Arrest Made in Hollywood Director's Murder After 34 Years
Authorities said they linked the suspect's DNA to cigarette butts found at the crime scene.
A North Carolina man has been charged with the murder of a top Hollywood TV director in a case that baffled cops for 34 years.
Barry Crane produced and directed some of television’s most iconic shows, including “Dallas,” “Hawaii Five-O,” “Mission: Impossible” and “Wonder Woman.”
The 57-year-old director was found dead in his garage by a housekeeper at his townhouse in the Studio City neighborhood of Los Angeles in 1985. He was found naked and wrapped in bedsheets, and he had been bludgeoned.
Cops found cigarette butts believed to be left by the killer in Crane's white Cadillac El Dorado.
Now, more than three decades later, investigators say they have matched the DNA found on the cigarette butts to the DNA of Edwin Hiatt. Cops have not revealed a motive for the killing.
As he was being led off to jail, Hiatt spoke to WSOC, saying, “I'm doing the best I can, guys, just to get through this. I just don’t want to remember the past because God has taken it from me. Everything that I’m at today is a totally different lifestyle from where I was before.”
Hiatt, 52, claimed he could not have done the murder, adding to WSOC, “I don’t have any kind of memory at all, guys.”
Hiatt appeared in court Friday in a wheelchair. He runs an auto repair business near Charlotte, North Carolina, and lives in an RV.

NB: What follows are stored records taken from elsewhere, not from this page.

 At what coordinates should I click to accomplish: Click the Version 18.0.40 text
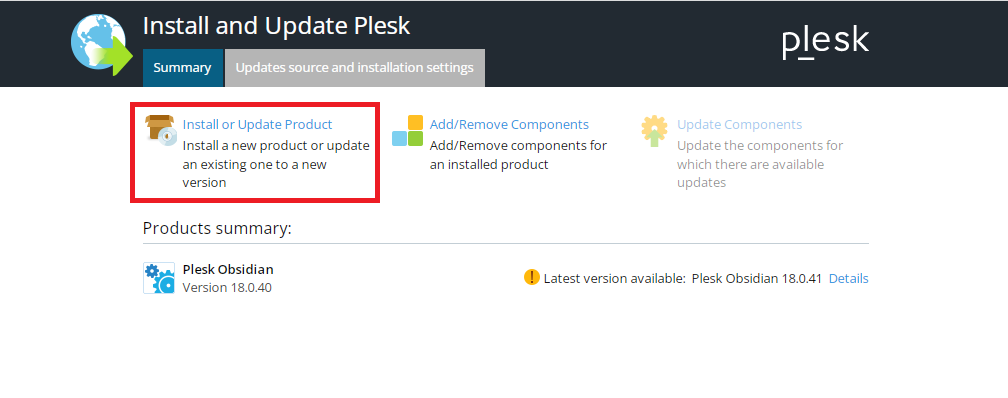click(227, 287)
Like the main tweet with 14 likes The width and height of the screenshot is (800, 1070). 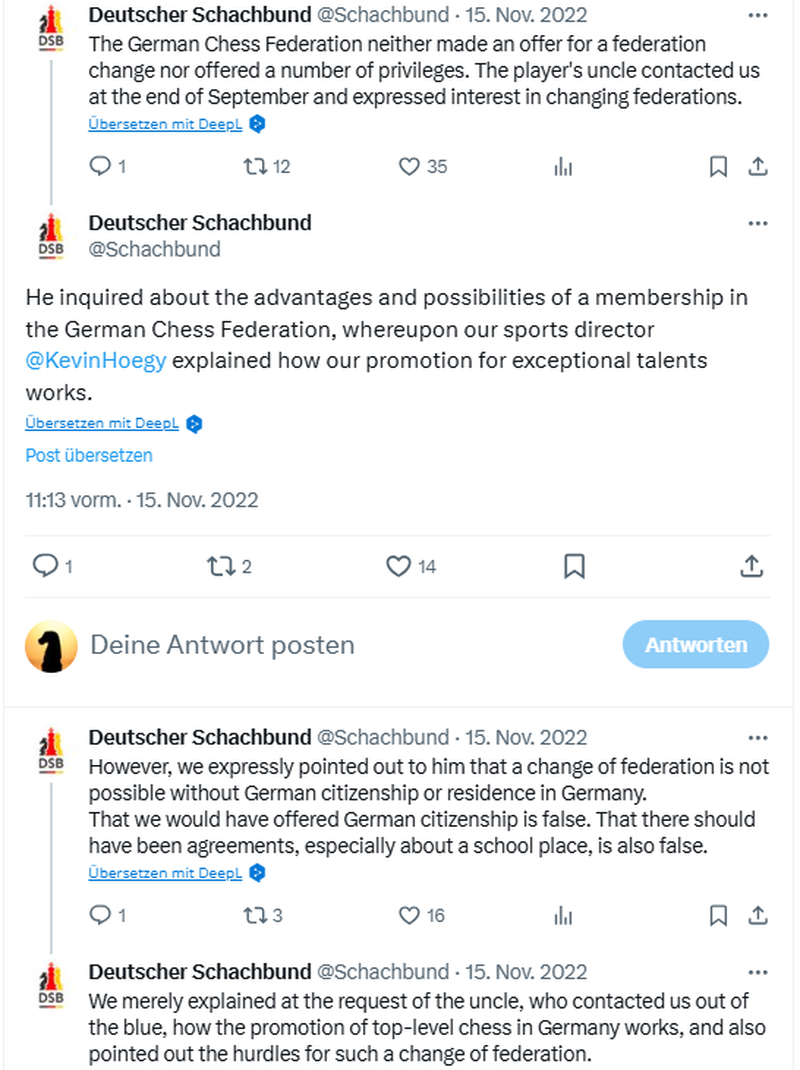tap(399, 567)
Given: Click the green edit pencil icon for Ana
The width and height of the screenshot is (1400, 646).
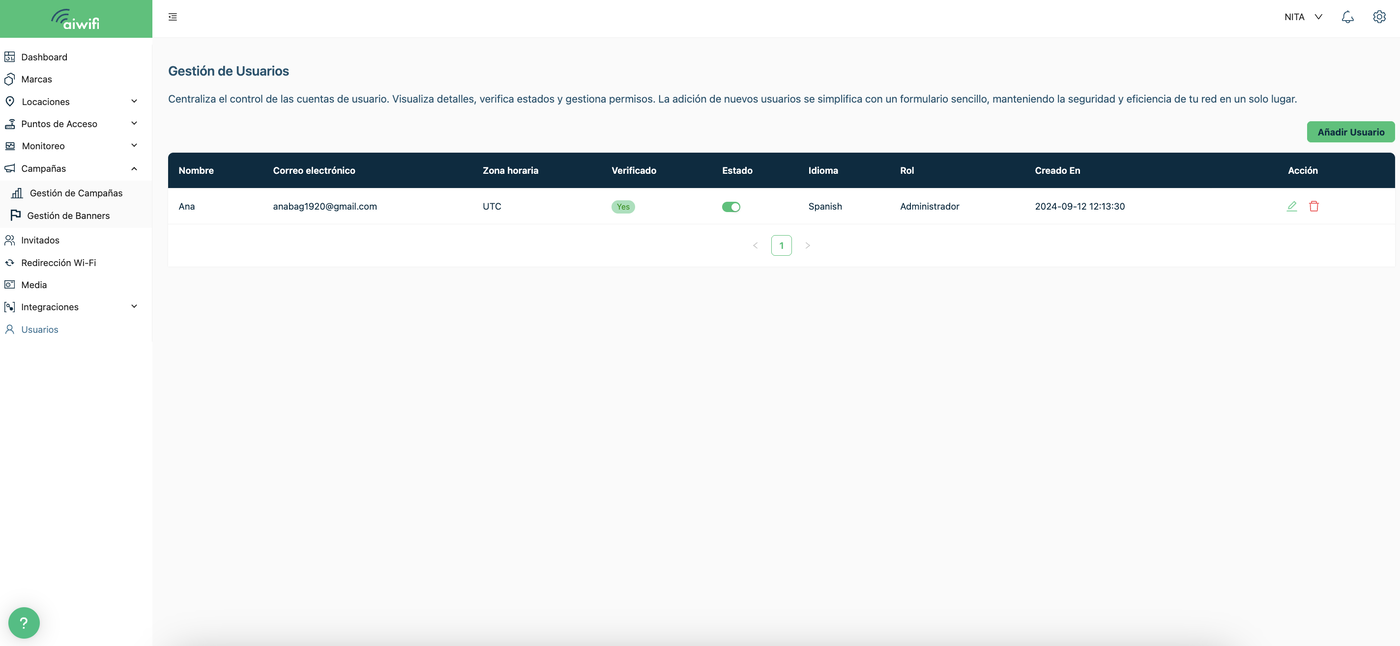Looking at the screenshot, I should [1292, 206].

He would have been 18 at the time of the murder.
“I don't remember the guy until they told me his name. Then, I didn’t remember his picture. I didn't even remember his face,” he said to WSOC.
On March 8, LAPD homicide detectives went to Hiatt’s North Carolina residence to interview him.
"During the interview, Hiatt admitted to killing Barry Crane," an LAPD statement said.